Ransomware tem custos
Possivelmente, os Ragnar Locker também terão as suas contas para pagar. Até ao momento de viragem protagonizado pelo grupo Maze entre 2019 e 2020, os grupos de ransomware revelavam uma veia bastante democrática – e os ataques eram feitos a partir do envio de e-mails ou mensagens infetadas a um grande número de internautas, de vários países e estratos sociais. Mesmo que apenas 1% dos alvos clicassem em ligações ou ficheiros infetados de origem desconhecida, havia sempre a probabilidade acrescida de contar com um grande número de vítimas que eram encaminhadas para os departamentos de vendas, onde são tratadas como “clientes”, até pagarem o resgate.
Esta estratégia haveria de revelar uma fraqueza difícil de contornar: tem grandes custos operacionais e exige comunicação com pessoas dos vários continentes que tanto podem ter um pé-de-meia de milhares como apenas meia-dúzia de euros para pagar um resgate.
Os ataques à TAP e à EDP já foram feitos seguindo a abordagem de contornos empresariais. E há um pormenor nada despiciendo: “Portugal está a tornar-se um mercado mais atrativo, porque já tem empresas com capacidade financeira [para pagar um resgate], e não apresenta níveis de literacia tecnológica muito elevados”, considera Vítor Ventura.

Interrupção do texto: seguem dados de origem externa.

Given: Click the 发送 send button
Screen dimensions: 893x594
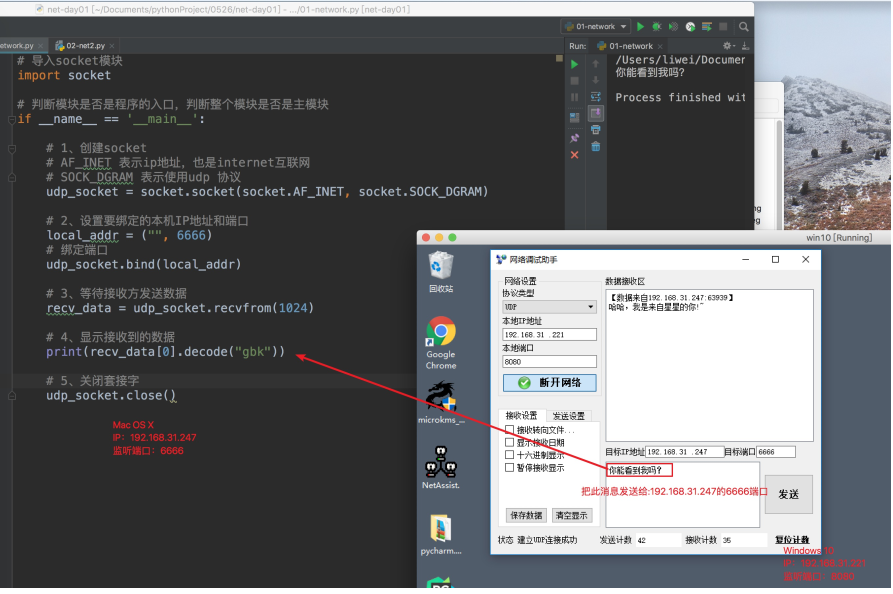Looking at the screenshot, I should (788, 494).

Dos Lockbit, que são conhecidos por procurarem mais mediatismo, vem uma pista que também pode ajudar a compreender melhor o facto de a mira de alguns grupos de cibercriminosos ter passado por Portugal. Numa entrevista a um membro dos Lockbit, os especialistas da Cisco Talos ficaram a saber que, nos tempos que correm, os grupos de cibercrime preferem lançar ataques na Europa, em detrimento dos EUA.
A sofisticação das polícias americanas pode justificar a preferência, mas não é a única razão. A lei que obriga as empresas americanas a fazer a divulgação ao público quando são alvo de ataque acabou por reduzir parte do impacto da publicação dos dados nos EUA – mas há outro fator de monta: “o Regulamento Geral de Proteção de Dados [e as sanções que aplica às fugas de dados] acaba por funcionar como elemento de pressão [para as empresas pagarem o resgate]”, responde Vítor Ventura.
A encriptação e o profissionalismo prometem reduzir as taxas de sucesso das investigações que vierem a ser feitas. “Não digo que não venham a conseguir desmantelar grupos como os Ragnar Locker, mas para as polícias é um grande desafio”, analisa David Russo.
Tirando os casos em que um dos membros denuncia outros, só mesmo um erro crasso poderá levar à identificação e desmantelamento dos membros do Ragnar Locker, referem os especialistas. E, mesmo assim, há que aguardar que os suspeitos se encontrem em países com acordos de extradição. Curiosamente, tanto Valter Santos como Vítor Ventura acreditam que esta última eventualidade possa ocorrer no dia em que o dinheiro amealhado dê aos cibercriminosos a veleidade de passar férias num local com sol em abundância. Em qualquer dos casos, mais não resta do que esperar.